Two readings happen at once here. First, the drill-down read: /var holds 512 of
823 gigabytes, so the next command is the same one with /var as the argument,
and you keep descending until the number stops being interesting. Second, the reconciliation
read: compare du's 823G total against df's 823G Used. Here they
match, which tells you everything on this filesystem has a name and the investigation is a
plain "which directory grew" hunt. When they don't match — when df
reports tens of gigabytes more than du can find — stop descending, because the
space you are hunting has no name, and no amount of du will surface it. The
scenarios below cover both branches.
ncdu presents the same walk as a screen you can move around in:
ncdu 1.19 ~ Use the arrow keys to move, press ? for help --- / (one filesystem) ------------------------------------------- 512.3 GiB [##########] /var 198.0 GiB [### ] /home 67.4 GiB [# ] /usr 21.2 GiB [ ] /opt 9.8 GiB [ ] /root 2.1 GiB [ ] /srv Total disk usage: 823.1 GiB Items: 4,182,664
Enter descends into a directory, the left arrow backs out, n and
s toggle sorting by name or size, and g switches the bar graph
between percentages and blocks. There is also a d key that deletes the selected
file or directory, which is exactly as dangerous during a 3am incident as it sounds; start
ncdu with -r for read-only mode when you are on a box that
matters, and the delete key stops existing. The Items count at the bottom is quietly useful
too — four million items is a normal root filesystem, while forty million tiny files is a
hint that your problem might be the inode gauge, which brings us to the scenarios.

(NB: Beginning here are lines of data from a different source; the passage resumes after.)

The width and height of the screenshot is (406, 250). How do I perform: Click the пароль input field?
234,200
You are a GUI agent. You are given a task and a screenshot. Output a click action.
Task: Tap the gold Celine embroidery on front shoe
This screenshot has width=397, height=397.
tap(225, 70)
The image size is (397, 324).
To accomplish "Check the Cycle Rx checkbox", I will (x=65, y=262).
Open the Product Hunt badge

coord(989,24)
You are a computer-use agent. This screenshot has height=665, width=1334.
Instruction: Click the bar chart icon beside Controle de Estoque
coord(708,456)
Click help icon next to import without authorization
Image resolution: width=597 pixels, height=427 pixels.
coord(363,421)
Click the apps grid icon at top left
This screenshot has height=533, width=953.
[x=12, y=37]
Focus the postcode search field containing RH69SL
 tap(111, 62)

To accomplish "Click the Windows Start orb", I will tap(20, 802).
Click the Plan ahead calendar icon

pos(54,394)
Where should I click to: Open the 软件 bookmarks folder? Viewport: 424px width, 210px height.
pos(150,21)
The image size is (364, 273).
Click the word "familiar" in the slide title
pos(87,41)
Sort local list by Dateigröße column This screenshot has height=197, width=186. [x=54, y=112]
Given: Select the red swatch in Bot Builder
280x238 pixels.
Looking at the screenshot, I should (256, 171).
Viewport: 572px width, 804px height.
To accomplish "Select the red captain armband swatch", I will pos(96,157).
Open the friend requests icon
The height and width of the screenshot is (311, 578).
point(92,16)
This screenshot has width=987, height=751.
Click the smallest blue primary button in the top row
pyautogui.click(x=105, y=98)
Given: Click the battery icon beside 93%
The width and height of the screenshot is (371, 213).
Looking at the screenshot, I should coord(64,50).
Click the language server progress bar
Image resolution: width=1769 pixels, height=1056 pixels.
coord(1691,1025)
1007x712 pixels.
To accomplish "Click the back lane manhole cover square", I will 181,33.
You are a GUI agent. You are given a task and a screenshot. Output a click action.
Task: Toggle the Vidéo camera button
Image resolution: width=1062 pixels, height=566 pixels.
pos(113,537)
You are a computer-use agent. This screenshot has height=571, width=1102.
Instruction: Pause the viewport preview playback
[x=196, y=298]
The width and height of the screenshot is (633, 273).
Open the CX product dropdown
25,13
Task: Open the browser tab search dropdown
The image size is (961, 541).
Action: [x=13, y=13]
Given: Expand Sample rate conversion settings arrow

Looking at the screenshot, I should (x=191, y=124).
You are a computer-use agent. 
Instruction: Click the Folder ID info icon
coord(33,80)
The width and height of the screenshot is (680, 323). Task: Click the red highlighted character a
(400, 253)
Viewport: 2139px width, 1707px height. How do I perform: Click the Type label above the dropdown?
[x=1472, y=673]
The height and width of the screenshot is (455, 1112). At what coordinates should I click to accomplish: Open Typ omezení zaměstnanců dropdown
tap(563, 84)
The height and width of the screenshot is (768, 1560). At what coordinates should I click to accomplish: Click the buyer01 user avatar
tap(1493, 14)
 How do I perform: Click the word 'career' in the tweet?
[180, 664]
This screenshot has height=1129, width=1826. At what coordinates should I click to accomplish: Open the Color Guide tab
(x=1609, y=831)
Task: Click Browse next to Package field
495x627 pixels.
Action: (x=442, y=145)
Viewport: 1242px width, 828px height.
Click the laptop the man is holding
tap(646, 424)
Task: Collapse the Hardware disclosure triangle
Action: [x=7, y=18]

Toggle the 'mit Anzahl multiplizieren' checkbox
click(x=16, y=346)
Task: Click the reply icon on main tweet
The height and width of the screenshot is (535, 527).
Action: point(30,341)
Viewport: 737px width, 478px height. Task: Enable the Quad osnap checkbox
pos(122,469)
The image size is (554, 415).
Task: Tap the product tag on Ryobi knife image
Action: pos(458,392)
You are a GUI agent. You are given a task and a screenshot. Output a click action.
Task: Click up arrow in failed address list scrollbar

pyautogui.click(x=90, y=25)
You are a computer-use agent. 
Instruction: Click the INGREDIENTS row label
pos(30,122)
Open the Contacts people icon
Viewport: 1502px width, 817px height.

Three production scenarios
df says 98%, du finds nothing
The volume is at 98% and rising. You run the du one-liner and the total comes
to barely half of what df reports. You run it again with sudo in
case permissions hid something. Same answer. Forty gigabytes are allocated on this
filesystem and not one of them has a name.
This is the deleted-but-open file, and it is the most common df-versus-du gap in production.
A process opened a log file, something deleted the file — logrotate misconfigured to
rm instead of signalling, or a human tidying up — and the process kept writing.
Deleting a file removes its name. The inode and its blocks stay allocated until the
last open descriptor closes. du walks names, so the file is gone from its
world; df reads the filesystem's block counters, so the space is still very
much there, and still growing.
$ sudo lsof -nP +L1 | grep -v ' /dev' COMMAND PID USER FD TYPE DEVICE SIZE/OFF NLINK NODE NAME java 41327 deploy 4w REG 259,2 42949672960 0 524291 /var/log/app/server.log (deleted)
There are your forty gigabytes: link count zero, still open for writing. The recovery — and
the trick of truncating the file through /proc/PID/fd without restarting
anything — is covered in detail on the
lsof page, and the full decision tree for a
filling disk, of which this is one branch, lives in
why is the disk full? The
lesson for this page is the diagnostic shape: when df and
du disagree by a lot, the disagreement itself is the finding. Do not keep
running du in more directories. Switch tools.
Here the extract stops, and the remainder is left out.